Using the article on botulinum toxin for PSP below, answer these questions, numbering your answers to match.
1. How many patients with PSP did researchers identify in the clinic over the 14-year period?
2. What was the mean time from PSP diagnosis to dystonia?
3. Which muscles did Dr. Apetauerová say she would probably not inject on both sides in patients with severe swallowing difficulties?

▸ Source text:
▬▬▬▬▬▬▬▬▬▬

Botulinum Toxin Benefits Many PSP Patients With Dystonia

Daniel M. Keller, PhD

June 18, 2013

BARCELONA, Spain — For patients with progressive supranuclear palsy (PSP), botulinum toxin A injections relieve disabling blepharospasm and neck and hand dystonia, a relatively large retrospective study shows. About three quarters of patients with PSP actually developed dystonia during the treatment.

"The best benefit [was in] patients with blepharospasm — about 80% of patients with blepharospasm had benefit. When you look at the neck dystonia, it's about 70% had benefit, less in orofacial dystonia hand dystonia," Diana Apetauerová, MD, director of the Movement Disorders Program at the Lahey Health and Medical Center in Burlington, Massachusetts, told Medscape Medical News here at the 22rd Meeting of the European Neurological Society (ENS).

During a 14-year period, researchers identified 67 patients with PSP in the medical center's movement disorder clinic. Of the 67, 49 (73%) had at least 1 form of dystonia. The mean age was 77 years and the mean duration of PSP was 6.7 years.

The most prevalent sites were hand dystonia (31 patients), blepharospasm (n = 30), and neck (n = 24) dystonia, followed by orofacial (n = 19), foot, arm, and trunk dystonia. Fifteen of the 49 patients had a single form of dystonia, and the rest had multiple forms, including 8 patients with 5 types. The mean time from PSP diagnosis to dystonia was 3.7 years (range, 1 to 9 years).

Twenty-two (45%) patients received botulinum toxin A injections for dystonia, with blepharospasm the most commonly treated type.

Table. Effectiveness of Botulinum Toxin A for Dystonias in PSP

Type of Dystonia Proportion of All Treated Patients (n = 22) (%) Proportion of Patients Who Benefited (%)
Blepharospasm 55 93
Neck 23 80
Hand 23 60
Orofacial 18 50
Foot 4.5 100

 

Dr. Apetauerová said the findings indicate a high incidence of dystonia in patients with PSP. Although botulinum toxin A was least effective for orofacial and foot dystonias, she nonetheless feels that it should be tried for these conditions.

"I think as a clinician very often we struggle with treatment options," she said. Patients are often diagnosed with PSP and are told it is an untreatable disease, she added, "and I think we have to be very cautious making that statement, and we have to really concentrate on symptomatic treatment, and I think this is one example where the symptomatic treatment can improve quality of life."

Dr. Apetauerová advised that these treatments are probably not for patients with infections of the eyes, which are not uncommon because of closure of the eyes. She recommended waiting a couple of weeks until after the infection clears up. "And I'm always careful with patients who have severe swallowing difficulties, and I would probably not inject them in both sternocleidomastoid muscles because they would develop worsening of swallowing issues," she said.

▬▬▬▬▬▬▬▬▬▬

▸ Data section:

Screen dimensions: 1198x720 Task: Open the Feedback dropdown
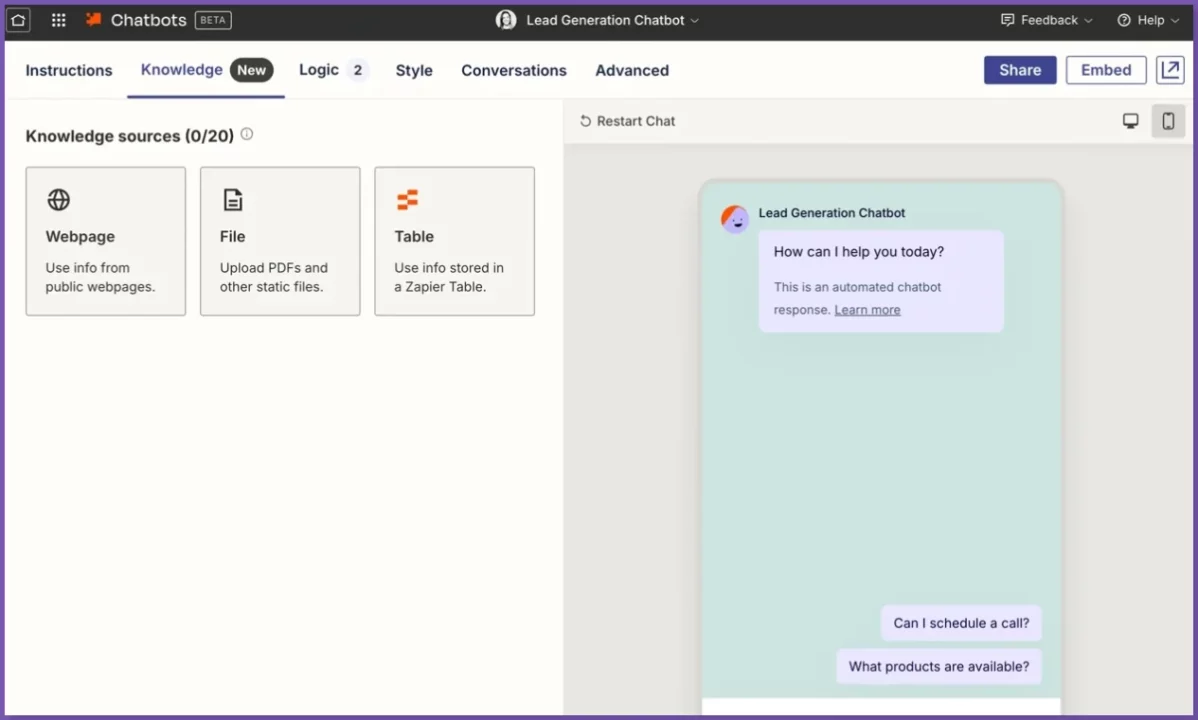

▬▬▬▬▬▬▬▬▬▬

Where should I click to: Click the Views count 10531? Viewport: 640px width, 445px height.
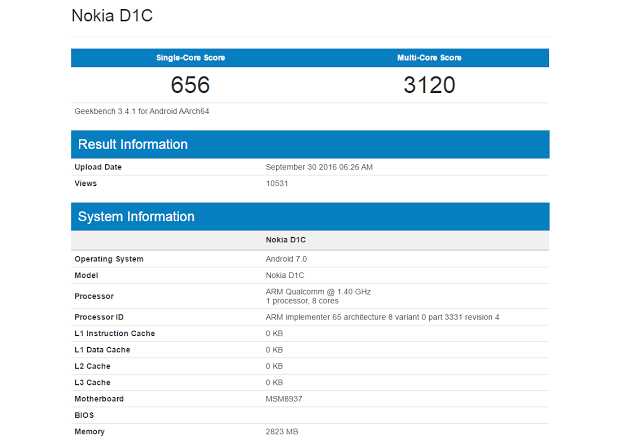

▬▬▬▬▬▬▬▬▬▬

▸ Finished task:
1. 67 patients.
2. 3.7 years (range, 1 to 9 years).
3. The sternocleidomastoid muscles.